Padre Marcello Sorgon dal Madagascar ci chiede una preghiera particolare

Benedetto XVI: la comunità internazionale non dimentichi il Madagascar.
11 marzo 2012: Dopo l’Angelus di oggi il Papa ha ricordato le care popolazioni del Madagascar che sono state colpite da violente calamità naturali, con gravi danni alle persone, alle strutture, alle coltivazioni. Ha inoltre assicurato la sua preghiera per le vittime e per le famiglie maggiormente provate auspicando e incoraggiando il generoso soccorso della comunità internazionale.

La tempesta tropicale ha causato 110 vittime e 300.000 senza casa. 

Padre Marcello Sorgon, missionario sandonatese in MadagascarItaosy, 06.01.2012

Carissimi del “Gruppo Missionario P. Sergio”,

ho ricevuto i vostri Auguri di Buon Natale e Buon Anno, che ricambio di cuore e con tanta riconoscenza.

Vi incontro sempre volentieri quando rientro in Italia, perché vi sento tanto presenti nella mia missione qui in Madagascar.

Noi missionari stiamo diminuendo, ma la Chiesa sarà sempre missionaria per la vostra opera e per la vostra preghiera che è la vera forza della Chiesa.

Il vero missionario è Gesù Cristo: è lui che salva, che converte, che chiama gli uomini a seguire Lui – Luce del mondo.
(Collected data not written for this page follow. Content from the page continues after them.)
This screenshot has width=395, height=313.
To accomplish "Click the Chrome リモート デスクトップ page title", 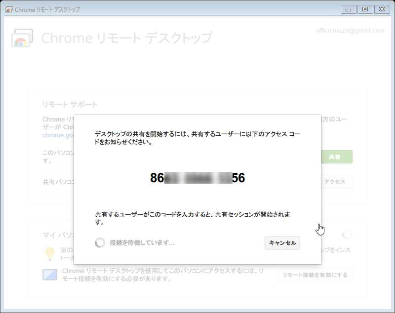I will [x=127, y=38].
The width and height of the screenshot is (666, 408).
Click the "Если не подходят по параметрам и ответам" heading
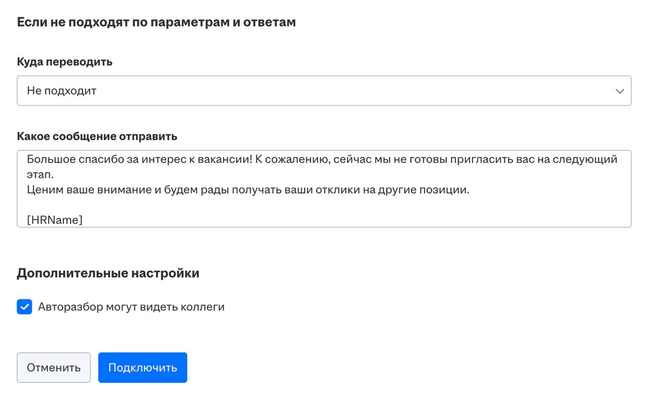point(156,22)
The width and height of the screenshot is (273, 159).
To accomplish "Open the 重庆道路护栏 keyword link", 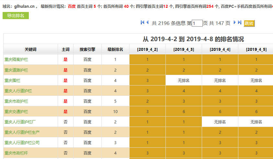I will (16, 70).
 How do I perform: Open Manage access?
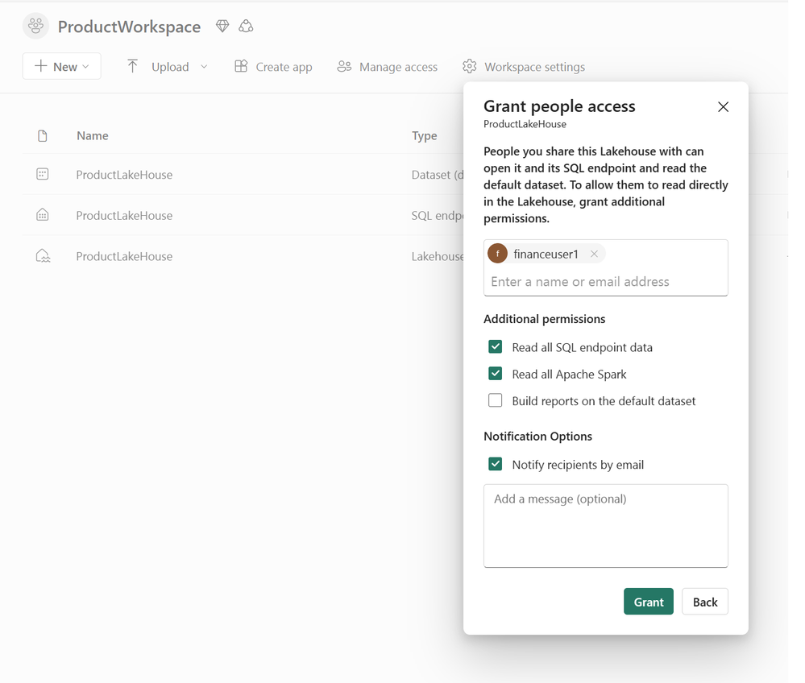tap(388, 67)
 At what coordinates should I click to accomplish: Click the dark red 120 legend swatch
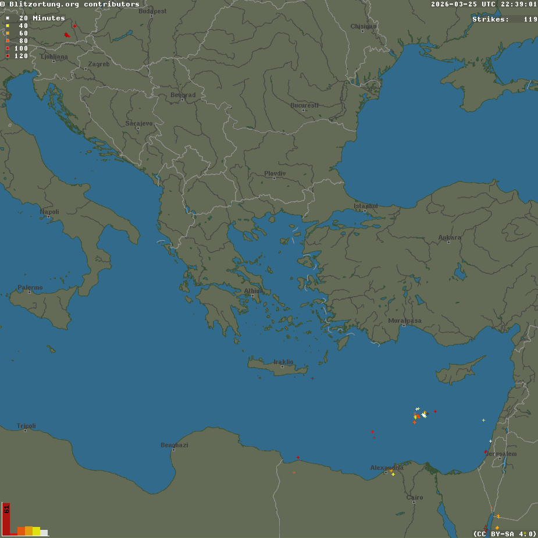(x=8, y=56)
Noi siamo chiamati a renderlo presente nei luoghi in cui ci troviamo a vivere.

In questo tempo di Natale contempliamo Gesù nella povertà e nella debolezza, ma contempliamo in Lui l’Amore di Dio che non ci mancherà mai, perché in Gesù tale amore è stato riversato nei nostri cuori, come ci dice San Paolo.
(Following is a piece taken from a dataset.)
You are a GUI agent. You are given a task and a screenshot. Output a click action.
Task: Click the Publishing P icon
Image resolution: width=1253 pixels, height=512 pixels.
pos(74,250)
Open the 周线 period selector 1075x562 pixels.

Continuiamo con entusiasmo la nostra vita cristiana che è tanto preziosa agli occhi di Dio, nonostante le nostre debolezze.

Vi chiedo una preghiera particolare, perché anche la nostra vita missionaria non è sempre facile: ci sono tante difficoltà per testimoniare il Regno di Dio, anche qui in Madagascar…

Ricordo con affetto anche le vostre famiglie: che il Signore vi tenga sempre uniti nella sua PACE.